- Portrait, c. 1920
- Born: Dorothy Elizabeth Smith-Barry 14 April 1894 St. George's, Hanover Square, London, England
- Died: 16 January 1975 (aged 80) County Cork, Ireland
- Spouse: Major William Bertram Bell
- Father: Arthur Hugh Smith-Barry, 1st Baron Barrymore
- Relatives: James S. Wadsworth (grandfather)

= Dorothy Bell =

Anglo-Irish aristocrat (1894–1975)

The Honourable Dorothy Elizabeth Bell (14 April 1894 – 16 January 1975) was an Anglo-Irish aristocrat, landowner, Red Cross nurse and a farmer. Bell also served with a number of charitable organisations in Ireland, including the Irish Red Cross Society, Victoria Hospital and the Irish Girl Guides.

Bell was the owner of Fota House in County Cork, Ireland. She was the last private owner of the house.

== Early years ==

Dorothy Elizabeth Smith-Barry was born in St. George's, Hanover Square, London, UK. Bell was the youngest daughter of Arthur Hugh Smith-Barry, Lord Barrymore.

Bell was a direct descendant of Philip de Barry. On her mother's side, she was the grand-daughter of General James S. Wadsworth.
During World War I, Bell served as a British Red Cross Nurse. She married Major William Bertram Bell in 1917. The couple had three daughters; Susan, Evelyn and Rosemary.

In 1925, Bell inherited Marbury, the family house and estate. She sold that property in 1936 after inheriting the Fota Estate. According to the Irish Independent in 1958, the Fota Estate had been in the possession of her family for hundreds of years. The Irish Independent reported in 1954 that Bell and her husband farmed 1500 acres in Carrigtwohill. Bell lived in Belvelly House when Fota was under renovation.

== Public service ==
Bell was a director of Smith Barry Estates. For three seasons, she was joint master with her husband of the United Hunt Club. She was a unit officer of the Irish Red Cross in Cobh, as well as being vice-chair of the Cobh branch. Bell was president of the Cork Area of the Irish Girl Guides, a member of the Munster Agricultural Society, vice-president of the Victoria Hospital, president of the Ladies' Committee and a member of the Council of the House Committee.
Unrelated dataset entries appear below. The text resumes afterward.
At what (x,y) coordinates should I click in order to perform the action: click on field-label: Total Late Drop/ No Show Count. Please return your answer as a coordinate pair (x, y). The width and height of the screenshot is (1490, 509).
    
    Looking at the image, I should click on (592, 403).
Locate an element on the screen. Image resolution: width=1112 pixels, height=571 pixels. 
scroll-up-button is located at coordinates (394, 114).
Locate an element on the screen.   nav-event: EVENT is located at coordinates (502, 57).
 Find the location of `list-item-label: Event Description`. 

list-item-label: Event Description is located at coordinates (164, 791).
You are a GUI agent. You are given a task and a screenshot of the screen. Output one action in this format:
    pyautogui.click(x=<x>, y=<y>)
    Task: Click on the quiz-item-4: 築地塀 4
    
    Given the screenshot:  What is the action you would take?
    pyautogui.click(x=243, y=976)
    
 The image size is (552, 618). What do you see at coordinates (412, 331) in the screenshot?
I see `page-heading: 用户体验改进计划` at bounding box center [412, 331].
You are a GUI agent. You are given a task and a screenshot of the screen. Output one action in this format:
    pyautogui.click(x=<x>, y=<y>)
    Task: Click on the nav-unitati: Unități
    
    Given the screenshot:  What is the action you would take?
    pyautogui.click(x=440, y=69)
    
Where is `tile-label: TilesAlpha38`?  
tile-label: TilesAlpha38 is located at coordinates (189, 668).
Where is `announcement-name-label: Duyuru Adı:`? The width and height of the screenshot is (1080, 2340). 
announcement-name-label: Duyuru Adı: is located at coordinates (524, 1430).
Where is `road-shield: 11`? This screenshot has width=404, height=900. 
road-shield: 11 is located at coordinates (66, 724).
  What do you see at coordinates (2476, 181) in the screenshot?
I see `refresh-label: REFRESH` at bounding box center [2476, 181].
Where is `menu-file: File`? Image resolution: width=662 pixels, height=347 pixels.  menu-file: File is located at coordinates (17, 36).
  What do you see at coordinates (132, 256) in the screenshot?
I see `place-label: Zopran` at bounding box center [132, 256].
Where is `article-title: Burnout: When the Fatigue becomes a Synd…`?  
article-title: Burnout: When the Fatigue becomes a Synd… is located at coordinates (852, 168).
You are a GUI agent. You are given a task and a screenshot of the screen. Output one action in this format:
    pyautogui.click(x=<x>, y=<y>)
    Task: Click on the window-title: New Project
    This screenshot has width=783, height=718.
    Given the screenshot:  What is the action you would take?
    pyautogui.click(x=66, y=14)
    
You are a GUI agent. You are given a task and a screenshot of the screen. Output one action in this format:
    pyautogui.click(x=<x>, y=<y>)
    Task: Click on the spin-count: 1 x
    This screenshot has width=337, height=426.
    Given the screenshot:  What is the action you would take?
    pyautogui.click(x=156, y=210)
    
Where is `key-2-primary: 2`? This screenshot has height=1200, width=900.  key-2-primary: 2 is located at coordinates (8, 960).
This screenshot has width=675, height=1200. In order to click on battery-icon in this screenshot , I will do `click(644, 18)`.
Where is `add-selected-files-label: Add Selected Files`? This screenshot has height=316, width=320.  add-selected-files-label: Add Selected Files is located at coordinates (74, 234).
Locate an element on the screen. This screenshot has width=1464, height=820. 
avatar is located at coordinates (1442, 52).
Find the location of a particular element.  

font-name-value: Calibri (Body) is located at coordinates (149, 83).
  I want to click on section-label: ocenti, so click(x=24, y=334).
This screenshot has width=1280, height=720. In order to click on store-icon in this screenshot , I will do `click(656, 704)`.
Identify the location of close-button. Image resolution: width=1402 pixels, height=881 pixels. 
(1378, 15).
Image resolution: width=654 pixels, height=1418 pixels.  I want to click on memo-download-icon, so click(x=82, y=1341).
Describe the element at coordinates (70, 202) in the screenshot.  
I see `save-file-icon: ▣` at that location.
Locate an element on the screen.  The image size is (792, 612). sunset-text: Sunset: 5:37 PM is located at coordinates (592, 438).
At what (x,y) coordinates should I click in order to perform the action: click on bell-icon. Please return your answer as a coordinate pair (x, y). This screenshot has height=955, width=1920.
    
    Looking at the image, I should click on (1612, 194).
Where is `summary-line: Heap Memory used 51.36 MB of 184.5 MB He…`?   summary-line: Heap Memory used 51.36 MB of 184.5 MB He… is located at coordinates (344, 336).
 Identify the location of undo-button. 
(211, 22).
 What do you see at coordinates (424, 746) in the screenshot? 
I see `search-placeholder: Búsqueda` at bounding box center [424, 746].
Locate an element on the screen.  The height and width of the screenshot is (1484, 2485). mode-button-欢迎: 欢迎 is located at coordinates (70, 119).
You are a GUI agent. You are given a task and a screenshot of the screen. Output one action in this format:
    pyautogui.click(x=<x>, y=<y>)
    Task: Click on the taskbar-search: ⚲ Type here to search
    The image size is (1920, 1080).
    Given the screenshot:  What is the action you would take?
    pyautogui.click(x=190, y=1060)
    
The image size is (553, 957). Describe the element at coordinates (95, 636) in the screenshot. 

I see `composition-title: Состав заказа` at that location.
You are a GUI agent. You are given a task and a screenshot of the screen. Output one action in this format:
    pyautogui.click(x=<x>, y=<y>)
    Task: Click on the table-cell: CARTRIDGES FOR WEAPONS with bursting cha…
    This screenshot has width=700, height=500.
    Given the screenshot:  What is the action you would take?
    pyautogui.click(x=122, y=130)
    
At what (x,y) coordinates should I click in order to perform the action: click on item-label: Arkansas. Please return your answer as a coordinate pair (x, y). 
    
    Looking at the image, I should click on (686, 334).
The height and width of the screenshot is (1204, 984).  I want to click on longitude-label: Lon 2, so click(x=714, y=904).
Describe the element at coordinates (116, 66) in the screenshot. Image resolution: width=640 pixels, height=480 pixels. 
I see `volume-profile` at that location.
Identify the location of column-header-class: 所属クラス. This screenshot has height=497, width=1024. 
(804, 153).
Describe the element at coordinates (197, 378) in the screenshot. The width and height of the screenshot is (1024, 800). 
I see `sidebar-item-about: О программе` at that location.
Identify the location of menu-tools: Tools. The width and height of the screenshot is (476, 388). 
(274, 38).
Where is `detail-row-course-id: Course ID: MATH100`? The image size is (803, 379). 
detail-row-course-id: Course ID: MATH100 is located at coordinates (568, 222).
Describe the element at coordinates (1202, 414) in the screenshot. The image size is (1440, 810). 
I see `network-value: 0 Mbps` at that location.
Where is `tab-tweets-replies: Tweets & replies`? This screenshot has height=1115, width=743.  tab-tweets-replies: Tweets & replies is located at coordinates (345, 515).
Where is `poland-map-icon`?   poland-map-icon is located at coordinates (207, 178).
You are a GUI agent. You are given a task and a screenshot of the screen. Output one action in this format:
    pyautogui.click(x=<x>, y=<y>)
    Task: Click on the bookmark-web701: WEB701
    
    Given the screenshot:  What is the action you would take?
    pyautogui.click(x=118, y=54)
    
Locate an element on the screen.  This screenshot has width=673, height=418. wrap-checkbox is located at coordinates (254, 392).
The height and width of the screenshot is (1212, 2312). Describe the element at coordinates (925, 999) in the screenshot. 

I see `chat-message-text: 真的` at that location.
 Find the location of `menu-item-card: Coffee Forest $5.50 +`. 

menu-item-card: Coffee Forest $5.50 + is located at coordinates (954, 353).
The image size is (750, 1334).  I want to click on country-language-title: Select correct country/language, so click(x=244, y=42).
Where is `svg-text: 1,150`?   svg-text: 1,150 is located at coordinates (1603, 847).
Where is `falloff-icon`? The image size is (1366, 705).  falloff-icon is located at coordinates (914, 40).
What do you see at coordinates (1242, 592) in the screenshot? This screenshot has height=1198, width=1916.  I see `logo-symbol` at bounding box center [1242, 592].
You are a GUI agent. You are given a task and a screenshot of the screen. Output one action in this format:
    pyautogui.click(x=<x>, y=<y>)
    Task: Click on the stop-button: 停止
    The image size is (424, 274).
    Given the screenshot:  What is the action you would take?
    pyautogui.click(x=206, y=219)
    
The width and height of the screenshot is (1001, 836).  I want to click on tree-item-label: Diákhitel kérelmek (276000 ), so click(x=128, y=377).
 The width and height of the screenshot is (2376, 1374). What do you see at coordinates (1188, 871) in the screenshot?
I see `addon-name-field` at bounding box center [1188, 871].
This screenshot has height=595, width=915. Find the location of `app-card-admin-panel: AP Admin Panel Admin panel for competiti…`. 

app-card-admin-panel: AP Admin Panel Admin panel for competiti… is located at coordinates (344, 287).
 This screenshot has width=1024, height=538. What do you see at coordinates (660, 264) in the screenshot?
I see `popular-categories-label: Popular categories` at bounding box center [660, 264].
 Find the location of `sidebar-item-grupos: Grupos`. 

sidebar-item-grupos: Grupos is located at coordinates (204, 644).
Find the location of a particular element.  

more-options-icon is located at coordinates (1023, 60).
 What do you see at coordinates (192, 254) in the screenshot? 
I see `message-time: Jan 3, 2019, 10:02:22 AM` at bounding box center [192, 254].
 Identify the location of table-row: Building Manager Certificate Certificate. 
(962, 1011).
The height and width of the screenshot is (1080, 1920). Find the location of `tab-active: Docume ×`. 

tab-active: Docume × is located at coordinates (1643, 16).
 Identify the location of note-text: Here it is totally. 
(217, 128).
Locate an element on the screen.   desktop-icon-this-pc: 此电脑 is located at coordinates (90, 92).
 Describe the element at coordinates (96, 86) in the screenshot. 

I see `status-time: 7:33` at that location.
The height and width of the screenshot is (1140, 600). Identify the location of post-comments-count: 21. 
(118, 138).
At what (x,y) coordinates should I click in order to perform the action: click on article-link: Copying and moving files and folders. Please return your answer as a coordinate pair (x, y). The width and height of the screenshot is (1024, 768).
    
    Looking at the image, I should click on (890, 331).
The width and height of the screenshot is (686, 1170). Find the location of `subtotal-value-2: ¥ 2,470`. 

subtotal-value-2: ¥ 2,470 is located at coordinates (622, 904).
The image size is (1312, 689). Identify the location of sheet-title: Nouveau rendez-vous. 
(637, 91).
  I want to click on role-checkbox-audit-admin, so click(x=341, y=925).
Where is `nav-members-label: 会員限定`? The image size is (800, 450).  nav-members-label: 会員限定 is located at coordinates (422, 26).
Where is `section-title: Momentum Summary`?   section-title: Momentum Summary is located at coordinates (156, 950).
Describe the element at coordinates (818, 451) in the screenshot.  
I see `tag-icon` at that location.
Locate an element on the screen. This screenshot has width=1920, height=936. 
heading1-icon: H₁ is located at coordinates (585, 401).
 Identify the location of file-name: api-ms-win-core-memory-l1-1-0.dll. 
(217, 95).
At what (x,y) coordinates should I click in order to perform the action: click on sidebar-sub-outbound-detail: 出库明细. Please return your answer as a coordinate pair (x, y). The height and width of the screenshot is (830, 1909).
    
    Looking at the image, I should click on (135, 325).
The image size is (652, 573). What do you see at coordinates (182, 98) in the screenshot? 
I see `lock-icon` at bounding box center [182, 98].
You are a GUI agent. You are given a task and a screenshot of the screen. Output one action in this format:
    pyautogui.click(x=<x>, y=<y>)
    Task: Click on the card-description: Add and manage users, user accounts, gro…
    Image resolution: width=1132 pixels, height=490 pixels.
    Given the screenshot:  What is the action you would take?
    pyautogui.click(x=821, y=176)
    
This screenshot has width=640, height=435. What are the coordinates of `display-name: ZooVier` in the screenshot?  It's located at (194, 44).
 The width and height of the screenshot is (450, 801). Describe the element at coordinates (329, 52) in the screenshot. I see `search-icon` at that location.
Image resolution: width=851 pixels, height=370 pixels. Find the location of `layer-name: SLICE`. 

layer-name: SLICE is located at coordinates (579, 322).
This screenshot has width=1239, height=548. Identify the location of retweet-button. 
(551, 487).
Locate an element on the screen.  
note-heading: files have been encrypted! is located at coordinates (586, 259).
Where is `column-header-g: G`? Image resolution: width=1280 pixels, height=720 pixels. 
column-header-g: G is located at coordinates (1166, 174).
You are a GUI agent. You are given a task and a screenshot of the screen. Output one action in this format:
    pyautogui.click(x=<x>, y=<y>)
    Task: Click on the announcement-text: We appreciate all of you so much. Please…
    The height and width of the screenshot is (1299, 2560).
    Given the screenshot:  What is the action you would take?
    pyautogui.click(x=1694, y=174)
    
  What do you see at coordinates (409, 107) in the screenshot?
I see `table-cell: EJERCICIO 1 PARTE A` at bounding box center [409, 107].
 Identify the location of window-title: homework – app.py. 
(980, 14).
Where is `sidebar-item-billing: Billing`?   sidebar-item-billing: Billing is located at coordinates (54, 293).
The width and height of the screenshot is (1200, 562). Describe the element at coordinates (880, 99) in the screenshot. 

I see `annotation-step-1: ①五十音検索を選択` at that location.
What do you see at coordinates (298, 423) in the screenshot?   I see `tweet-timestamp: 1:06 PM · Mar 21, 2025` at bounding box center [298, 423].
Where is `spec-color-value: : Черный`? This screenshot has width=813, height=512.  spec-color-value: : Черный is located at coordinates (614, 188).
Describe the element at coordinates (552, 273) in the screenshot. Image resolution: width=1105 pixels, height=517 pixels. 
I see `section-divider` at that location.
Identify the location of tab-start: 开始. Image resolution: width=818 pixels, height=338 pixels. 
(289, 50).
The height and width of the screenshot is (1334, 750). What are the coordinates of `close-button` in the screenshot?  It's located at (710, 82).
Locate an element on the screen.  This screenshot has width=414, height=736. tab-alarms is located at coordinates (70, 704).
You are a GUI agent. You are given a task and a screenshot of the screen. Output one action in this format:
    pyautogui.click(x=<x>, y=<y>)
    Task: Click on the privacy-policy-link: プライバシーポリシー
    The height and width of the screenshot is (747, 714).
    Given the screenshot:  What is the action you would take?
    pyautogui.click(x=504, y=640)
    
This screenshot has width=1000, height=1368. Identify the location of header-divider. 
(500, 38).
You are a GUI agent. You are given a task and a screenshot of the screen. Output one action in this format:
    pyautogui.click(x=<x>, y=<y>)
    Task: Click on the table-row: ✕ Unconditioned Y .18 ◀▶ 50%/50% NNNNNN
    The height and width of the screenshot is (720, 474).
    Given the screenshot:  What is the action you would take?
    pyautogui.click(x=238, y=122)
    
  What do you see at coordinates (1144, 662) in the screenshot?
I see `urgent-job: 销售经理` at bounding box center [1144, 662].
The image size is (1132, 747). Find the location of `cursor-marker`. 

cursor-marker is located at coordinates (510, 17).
Bell was a founder member of the Irish Theatre Ballet, a member of the Cork Orchestral Society and a member of the Friends of the National Collection of Ireland.

Bell died in 1975, four years after her husband in 1971.

== Legacy ==
After Bell's death, her daughter Rosemary Villiers inherited Fota house. In 1975, she sold it to University College Cork an extra mural campus. The arboretum and gardens in the state's possession.

In 2019, Susan Oakes wore Bell's riding gear at the Royal Dublin Society (RDS) Dublin Horse Show. This was to celebrate the 100th anniversary of women being allowed to compete at the show.. According to Oakes, Bell was an avid hunter and side-saddle jumper, and rode side-saddle at the show in the 1940s and 1950s.

The Irish Times described Bell as a "famous horse-woman" in 2019, and Irish Examiner described her as a "renowned horsewoman" in 2020.